About 15 pro-Palestine demonstrators protested outside an apartment building on Hemenway Street Oct. 30 in opposition to an event hosted by Northeastern Mishelanu, which invited two Israel Defense Forces, or IDF, soldiers to campus.
Demonstrators, who declined to identify themselves as members of an organized group to The News, assembled outside of Tatte Bakery & Cafe before moving to the street in front of 175 Hemenway St., which serves as off-campus housing.
Northeastern Mishelanu, a self-identified “Israeli culture and Zionist club,” invited two Israeli soldiers who have “been on the ground since October 7” to campus to talk about their experiences in person, according to an Instagram post from the group.
One attendee of Mishelanu’s event, who was granted anonymity due to safety concerns, said the protesters followed the group from their meeting spot at Tatte to the Hemenway Street apartment building where the meeting was being held.
“Because it was clear they were going to be disruptive at Tatte and this was an informal event, we decided to go to [an] apartment thinking we wouldn’t be disrupted,” the student wrote in an email statement. “As we left though, they started following us.”
Once the event moved to the apartment, pro-Palestine students used a megaphone to shout up to a window from which an Israeli flag hung, chanting slogans like “Down, down with occupation, up, up with liberation” and “Palestine will live forever.”
“There is an appalling level of depravity in giving a platform to people who commit genocide,” Northeastern University School of Law Students for Justine in Palestine wrote in a statement in response to Mishelanu’s event in a post on its Instagram page. “On Wednesday, October 30th, Northeastern students are hosting an event with ‘Israeli’ soldiers who have been slaughtering Palestinians in Gaza for the past year.”
The statement, also co-signed by Jewish Law Students Advocating for Justice, goes on to say that there are “still people on this earth and on this campus who fundamentally do not see Palestinians as humans” and that the soldiers “do not represent Jewish safety or Jewish values.”
“There is no valid justification for inviting [Israeli Occupying Forces] IOF soldiers who brag about their war crimes in Gaza to speak to students,” the statement reads.
Mishelanu said in a statement to The News that despite disruptions, the event was a “success” and gave students the opportunity to “gain insight into Israeli culture.”
“The event remained private due to security threats, and some students faced harassment, including being followed and subjected to anti-simitic comments,” the statement reads.
Protesters gathered at about 4 p.m. — when Mishelanu’s event started at Tatte — and disbanded at approximately 6 p.m.
“We had maybe two minutes of calm, just sitting down in the living room before the group got out their megaphones and started screaming up at us,” the anonymous event attendee said. “I’m all for the right to protest, but following a private group of people to an apartment and then continuing to shout profane and vile things outside the apartment for two hours was beyond not okay.”
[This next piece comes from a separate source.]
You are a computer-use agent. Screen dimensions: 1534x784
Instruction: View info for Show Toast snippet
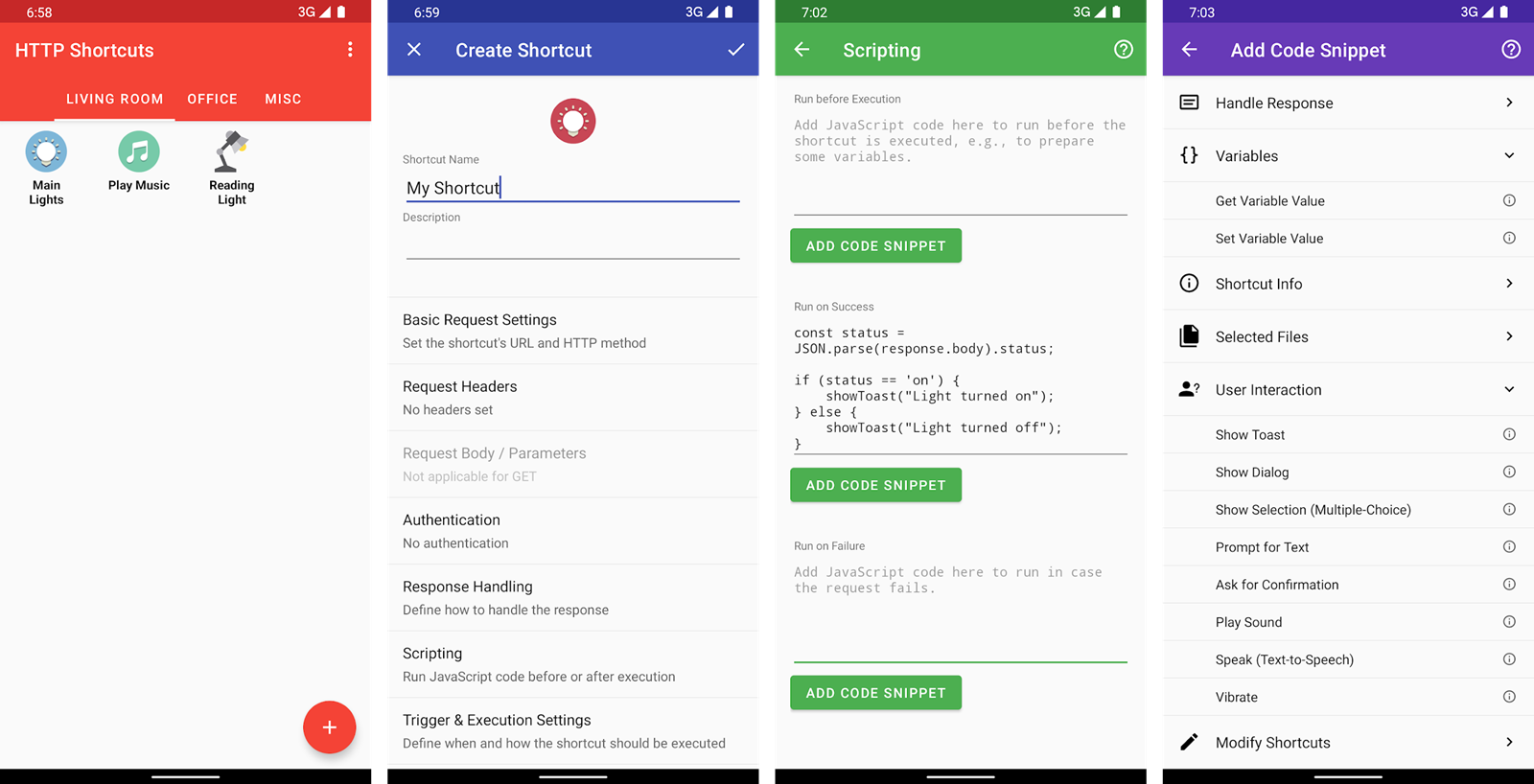(x=1509, y=434)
Two to five counter-protesters assembled at about 5 p.m., shouting back at the group of demonstrators who were wrapped in Palestinian flags. A person in the room where the Israeli flag was hanging opened their window at one point, shouting down unintelligibly before closing the window.
“There are other Jewish people in the building who had to walk through the crowd of people screaming things like ‘There is only one solution: Intifada revolution’ just to get to their house,” the student said in their email statement.
Two Northeastern University Police Department police officers watched the protest from across the street in front of Stetson East.
Cars passing honked at protesters in response to one demonstrator holding a sign saying “Honk if you hate genocide.” Other students took photos and videos as they passed by.
Several pro-Palestine demonstrators and counter-protesters declined to speak to The News, but one counter-protester who declined to identify themselves said they felt unsafe.